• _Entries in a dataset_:
· · ·
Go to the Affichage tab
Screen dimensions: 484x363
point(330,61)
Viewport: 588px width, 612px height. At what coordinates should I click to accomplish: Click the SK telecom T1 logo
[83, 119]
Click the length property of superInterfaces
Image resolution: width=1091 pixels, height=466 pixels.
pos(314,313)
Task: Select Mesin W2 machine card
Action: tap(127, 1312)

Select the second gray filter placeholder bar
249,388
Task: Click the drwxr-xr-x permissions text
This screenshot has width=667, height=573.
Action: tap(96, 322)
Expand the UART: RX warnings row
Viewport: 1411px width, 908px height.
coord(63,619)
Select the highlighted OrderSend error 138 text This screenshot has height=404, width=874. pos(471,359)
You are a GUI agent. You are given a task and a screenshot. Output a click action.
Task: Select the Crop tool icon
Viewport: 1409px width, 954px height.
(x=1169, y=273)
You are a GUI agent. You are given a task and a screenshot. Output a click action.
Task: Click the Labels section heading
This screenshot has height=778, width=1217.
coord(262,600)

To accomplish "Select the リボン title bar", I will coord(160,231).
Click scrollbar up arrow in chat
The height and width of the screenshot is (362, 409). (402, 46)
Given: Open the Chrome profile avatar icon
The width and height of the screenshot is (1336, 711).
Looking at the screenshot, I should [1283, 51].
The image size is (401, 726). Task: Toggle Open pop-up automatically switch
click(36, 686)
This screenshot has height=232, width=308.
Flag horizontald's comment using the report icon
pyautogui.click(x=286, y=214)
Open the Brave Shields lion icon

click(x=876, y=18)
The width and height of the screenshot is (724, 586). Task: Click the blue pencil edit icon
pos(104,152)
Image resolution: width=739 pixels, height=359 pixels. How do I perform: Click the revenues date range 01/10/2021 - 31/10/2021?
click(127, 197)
· · ·
• _Description of the task_:
Can you copy out every one of the entries above, word for word and line for line?

• _Output_:
Go to the Affichage tab
Screen dimensions: 484x363
point(330,61)
Viewport: 588px width, 612px height. At what coordinates should I click to accomplish: Click the SK telecom T1 logo
[83, 119]
Click the length property of superInterfaces
Image resolution: width=1091 pixels, height=466 pixels.
pos(314,313)
Task: Select Mesin W2 machine card
Action: tap(127, 1312)

Select the second gray filter placeholder bar
249,388
Task: Click the drwxr-xr-x permissions text
This screenshot has width=667, height=573.
Action: tap(96, 322)
Expand the UART: RX warnings row
Viewport: 1411px width, 908px height.
coord(63,619)
Select the highlighted OrderSend error 138 text This screenshot has height=404, width=874. pos(471,359)
You are a GUI agent. You are given a task and a screenshot. Output a click action.
Task: Select the Crop tool icon
Viewport: 1409px width, 954px height.
(x=1169, y=273)
You are a GUI agent. You are given a task and a screenshot. Output a click action.
Task: Click the Labels section heading
This screenshot has height=778, width=1217.
coord(262,600)

To accomplish "Select the リボン title bar", I will coord(160,231).
Click scrollbar up arrow in chat
The height and width of the screenshot is (362, 409). (402, 46)
Given: Open the Chrome profile avatar icon
The width and height of the screenshot is (1336, 711).
Looking at the screenshot, I should [1283, 51].
The image size is (401, 726). Task: Toggle Open pop-up automatically switch
click(36, 686)
This screenshot has height=232, width=308.
Flag horizontald's comment using the report icon
pyautogui.click(x=286, y=214)
Open the Brave Shields lion icon

click(x=876, y=18)
The width and height of the screenshot is (724, 586). Task: Click the blue pencil edit icon
pos(104,152)
Image resolution: width=739 pixels, height=359 pixels. How do I perform: Click the revenues date range 01/10/2021 - 31/10/2021?
click(127, 197)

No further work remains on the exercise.